- [EXERCISE PROMPT] Could you filter the records below down to the lines that include the word "method"?

Stored records:
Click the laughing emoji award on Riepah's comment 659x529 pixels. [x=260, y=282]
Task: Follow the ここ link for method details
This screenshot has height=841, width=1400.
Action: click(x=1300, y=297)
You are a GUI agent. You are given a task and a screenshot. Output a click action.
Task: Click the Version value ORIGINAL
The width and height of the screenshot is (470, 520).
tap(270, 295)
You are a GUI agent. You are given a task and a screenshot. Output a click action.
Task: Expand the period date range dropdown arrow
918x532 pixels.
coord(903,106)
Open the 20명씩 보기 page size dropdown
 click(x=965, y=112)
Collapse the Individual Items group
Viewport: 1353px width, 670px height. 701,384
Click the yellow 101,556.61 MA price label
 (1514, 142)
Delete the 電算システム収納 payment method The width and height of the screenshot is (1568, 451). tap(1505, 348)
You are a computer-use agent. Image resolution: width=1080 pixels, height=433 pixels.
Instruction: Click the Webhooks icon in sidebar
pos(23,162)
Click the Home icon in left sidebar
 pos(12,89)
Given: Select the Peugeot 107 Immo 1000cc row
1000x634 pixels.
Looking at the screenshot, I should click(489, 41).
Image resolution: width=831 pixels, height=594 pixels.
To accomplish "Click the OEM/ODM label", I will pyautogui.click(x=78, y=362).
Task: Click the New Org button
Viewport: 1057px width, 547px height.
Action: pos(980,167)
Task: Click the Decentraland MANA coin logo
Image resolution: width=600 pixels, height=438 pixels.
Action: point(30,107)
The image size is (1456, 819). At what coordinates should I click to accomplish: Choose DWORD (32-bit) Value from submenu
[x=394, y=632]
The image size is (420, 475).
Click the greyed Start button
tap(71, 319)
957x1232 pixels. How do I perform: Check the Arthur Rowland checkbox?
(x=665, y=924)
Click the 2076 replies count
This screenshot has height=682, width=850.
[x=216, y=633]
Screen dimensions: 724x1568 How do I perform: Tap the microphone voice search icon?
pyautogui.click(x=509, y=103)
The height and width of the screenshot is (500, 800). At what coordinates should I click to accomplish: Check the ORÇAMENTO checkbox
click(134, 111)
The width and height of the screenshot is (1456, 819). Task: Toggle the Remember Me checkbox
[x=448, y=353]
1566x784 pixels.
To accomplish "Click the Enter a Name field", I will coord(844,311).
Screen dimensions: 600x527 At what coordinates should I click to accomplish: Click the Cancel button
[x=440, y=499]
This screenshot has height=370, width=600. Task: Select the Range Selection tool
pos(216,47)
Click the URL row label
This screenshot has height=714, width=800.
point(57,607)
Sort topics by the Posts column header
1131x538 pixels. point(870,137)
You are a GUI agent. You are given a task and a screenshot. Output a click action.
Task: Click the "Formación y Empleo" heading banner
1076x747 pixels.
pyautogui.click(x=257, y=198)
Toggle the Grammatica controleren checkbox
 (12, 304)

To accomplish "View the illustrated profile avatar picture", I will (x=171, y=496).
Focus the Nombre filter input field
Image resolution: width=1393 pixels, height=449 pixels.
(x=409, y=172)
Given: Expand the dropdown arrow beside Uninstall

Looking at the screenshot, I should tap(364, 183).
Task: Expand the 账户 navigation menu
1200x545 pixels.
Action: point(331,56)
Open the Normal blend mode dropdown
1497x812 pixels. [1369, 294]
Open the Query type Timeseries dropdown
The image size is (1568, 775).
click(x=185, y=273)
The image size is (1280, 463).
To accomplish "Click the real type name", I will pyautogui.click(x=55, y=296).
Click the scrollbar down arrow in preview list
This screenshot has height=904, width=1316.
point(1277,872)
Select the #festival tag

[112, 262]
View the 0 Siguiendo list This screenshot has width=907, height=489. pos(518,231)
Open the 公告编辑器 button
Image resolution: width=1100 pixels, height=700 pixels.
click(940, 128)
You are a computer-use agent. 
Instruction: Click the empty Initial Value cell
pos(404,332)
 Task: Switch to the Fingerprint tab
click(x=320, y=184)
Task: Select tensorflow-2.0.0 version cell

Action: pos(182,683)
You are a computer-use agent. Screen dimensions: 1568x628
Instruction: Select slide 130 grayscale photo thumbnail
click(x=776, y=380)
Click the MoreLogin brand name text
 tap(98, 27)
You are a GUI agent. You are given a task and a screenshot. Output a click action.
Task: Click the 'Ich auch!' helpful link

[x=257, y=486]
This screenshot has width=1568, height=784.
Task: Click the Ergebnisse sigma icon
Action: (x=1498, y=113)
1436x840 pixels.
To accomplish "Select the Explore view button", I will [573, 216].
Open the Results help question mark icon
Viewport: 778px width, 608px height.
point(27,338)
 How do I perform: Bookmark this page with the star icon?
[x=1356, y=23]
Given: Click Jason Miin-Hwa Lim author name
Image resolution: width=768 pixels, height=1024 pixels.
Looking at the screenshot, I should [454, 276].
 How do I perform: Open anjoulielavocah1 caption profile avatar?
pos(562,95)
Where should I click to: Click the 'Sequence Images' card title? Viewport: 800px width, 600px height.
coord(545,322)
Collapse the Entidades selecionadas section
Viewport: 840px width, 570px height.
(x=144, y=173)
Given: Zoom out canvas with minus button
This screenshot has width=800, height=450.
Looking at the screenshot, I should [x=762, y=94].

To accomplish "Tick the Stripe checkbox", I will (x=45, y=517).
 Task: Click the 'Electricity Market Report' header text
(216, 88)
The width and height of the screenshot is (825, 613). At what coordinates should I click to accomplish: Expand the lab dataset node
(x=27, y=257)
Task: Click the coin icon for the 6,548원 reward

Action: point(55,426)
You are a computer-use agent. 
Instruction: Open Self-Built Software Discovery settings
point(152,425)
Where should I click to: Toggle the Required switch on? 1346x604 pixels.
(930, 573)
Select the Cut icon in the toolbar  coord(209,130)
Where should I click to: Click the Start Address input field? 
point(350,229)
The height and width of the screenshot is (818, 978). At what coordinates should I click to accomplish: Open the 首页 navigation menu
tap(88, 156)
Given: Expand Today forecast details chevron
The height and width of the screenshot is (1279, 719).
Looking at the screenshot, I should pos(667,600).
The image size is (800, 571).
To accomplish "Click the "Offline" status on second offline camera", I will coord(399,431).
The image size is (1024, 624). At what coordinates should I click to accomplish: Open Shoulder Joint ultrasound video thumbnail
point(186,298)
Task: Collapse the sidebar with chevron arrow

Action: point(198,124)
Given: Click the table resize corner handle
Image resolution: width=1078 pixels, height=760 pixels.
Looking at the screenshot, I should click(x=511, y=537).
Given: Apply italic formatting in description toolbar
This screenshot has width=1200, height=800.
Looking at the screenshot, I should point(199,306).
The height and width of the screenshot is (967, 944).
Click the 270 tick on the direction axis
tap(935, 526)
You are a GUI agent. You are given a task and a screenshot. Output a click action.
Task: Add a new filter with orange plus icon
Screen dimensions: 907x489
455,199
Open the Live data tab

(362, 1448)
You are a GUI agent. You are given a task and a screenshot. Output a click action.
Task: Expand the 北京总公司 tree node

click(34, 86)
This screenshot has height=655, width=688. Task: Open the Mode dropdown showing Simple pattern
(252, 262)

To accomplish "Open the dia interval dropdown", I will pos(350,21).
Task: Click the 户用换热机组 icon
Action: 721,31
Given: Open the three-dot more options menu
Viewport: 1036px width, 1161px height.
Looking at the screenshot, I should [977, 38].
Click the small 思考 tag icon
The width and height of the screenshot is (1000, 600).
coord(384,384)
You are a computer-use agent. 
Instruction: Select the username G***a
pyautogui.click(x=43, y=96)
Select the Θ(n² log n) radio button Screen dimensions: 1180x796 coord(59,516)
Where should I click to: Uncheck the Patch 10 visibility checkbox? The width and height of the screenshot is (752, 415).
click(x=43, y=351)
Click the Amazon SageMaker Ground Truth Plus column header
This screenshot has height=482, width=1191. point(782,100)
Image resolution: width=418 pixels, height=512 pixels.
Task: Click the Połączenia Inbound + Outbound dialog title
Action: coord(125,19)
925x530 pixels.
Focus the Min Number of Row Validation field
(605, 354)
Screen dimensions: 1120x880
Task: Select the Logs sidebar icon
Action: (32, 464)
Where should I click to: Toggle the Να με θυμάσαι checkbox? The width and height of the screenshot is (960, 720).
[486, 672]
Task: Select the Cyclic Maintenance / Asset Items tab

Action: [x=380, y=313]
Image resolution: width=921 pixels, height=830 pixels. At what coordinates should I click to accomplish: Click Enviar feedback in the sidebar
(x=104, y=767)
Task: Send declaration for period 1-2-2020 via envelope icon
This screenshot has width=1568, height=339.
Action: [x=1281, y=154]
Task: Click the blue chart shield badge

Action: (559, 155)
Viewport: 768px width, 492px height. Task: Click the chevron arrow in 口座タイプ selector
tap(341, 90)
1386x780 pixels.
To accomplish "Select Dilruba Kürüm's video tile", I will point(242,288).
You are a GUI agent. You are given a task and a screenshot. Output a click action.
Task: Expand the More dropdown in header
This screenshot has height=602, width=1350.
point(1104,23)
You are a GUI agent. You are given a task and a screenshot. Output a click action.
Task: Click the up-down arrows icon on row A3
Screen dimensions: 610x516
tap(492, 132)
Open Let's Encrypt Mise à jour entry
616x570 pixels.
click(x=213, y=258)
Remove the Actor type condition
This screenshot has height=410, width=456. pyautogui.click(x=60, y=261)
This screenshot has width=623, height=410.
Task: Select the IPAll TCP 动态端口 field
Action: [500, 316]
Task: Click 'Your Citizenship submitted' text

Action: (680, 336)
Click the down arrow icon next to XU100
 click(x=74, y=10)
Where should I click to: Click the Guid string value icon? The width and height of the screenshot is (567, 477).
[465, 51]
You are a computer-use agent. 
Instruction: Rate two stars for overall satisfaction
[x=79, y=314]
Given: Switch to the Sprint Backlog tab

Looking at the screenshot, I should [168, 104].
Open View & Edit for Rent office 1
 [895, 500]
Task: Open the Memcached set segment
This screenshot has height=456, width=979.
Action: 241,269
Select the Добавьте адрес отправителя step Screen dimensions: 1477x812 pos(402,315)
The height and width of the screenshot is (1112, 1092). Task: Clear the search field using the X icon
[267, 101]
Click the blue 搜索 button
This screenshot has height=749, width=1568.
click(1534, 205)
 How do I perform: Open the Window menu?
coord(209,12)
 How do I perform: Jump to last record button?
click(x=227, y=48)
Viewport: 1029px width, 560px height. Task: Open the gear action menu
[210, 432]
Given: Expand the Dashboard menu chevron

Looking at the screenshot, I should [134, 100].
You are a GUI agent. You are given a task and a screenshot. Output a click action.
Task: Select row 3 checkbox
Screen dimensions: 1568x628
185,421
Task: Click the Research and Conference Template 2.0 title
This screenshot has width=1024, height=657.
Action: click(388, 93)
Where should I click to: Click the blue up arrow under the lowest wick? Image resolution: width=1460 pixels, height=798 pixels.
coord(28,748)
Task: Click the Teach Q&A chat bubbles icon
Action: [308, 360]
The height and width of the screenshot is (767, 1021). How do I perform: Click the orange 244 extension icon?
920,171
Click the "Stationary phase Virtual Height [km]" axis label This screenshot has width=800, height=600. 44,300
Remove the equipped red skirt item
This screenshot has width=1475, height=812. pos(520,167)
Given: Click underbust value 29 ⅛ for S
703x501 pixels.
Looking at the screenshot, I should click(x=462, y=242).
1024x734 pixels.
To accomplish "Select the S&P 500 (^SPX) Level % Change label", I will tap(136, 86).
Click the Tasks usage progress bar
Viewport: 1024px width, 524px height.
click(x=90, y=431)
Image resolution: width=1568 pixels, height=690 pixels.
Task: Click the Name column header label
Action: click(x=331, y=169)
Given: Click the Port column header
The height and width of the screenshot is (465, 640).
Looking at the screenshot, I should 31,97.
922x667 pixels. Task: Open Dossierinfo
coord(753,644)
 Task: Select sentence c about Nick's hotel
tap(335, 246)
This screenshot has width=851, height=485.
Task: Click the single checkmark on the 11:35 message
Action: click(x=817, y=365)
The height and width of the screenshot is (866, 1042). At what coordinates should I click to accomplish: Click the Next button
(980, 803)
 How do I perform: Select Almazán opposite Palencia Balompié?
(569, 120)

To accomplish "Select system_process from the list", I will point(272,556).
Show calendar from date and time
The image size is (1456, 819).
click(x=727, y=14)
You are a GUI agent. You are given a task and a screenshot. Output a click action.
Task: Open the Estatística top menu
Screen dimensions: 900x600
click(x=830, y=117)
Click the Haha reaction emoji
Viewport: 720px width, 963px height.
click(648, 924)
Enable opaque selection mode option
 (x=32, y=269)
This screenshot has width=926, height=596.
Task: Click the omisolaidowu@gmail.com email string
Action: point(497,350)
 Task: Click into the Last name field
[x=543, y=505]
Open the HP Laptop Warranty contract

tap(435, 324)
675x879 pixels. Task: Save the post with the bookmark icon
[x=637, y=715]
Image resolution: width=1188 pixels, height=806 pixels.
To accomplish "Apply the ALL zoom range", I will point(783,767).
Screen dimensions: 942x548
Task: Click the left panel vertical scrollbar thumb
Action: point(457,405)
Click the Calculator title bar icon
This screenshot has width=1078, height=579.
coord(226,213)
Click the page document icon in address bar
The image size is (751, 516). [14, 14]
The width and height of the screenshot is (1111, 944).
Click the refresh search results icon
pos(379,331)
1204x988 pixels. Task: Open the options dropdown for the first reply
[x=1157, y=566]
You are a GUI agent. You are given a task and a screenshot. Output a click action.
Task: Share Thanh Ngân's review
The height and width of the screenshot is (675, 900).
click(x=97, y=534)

- [RESULT OF THIS TASK]
Task: Follow the ここ link for method details
Delete the 電算システム収納 payment method The width and height of the screenshot is (1568, 451). tap(1505, 348)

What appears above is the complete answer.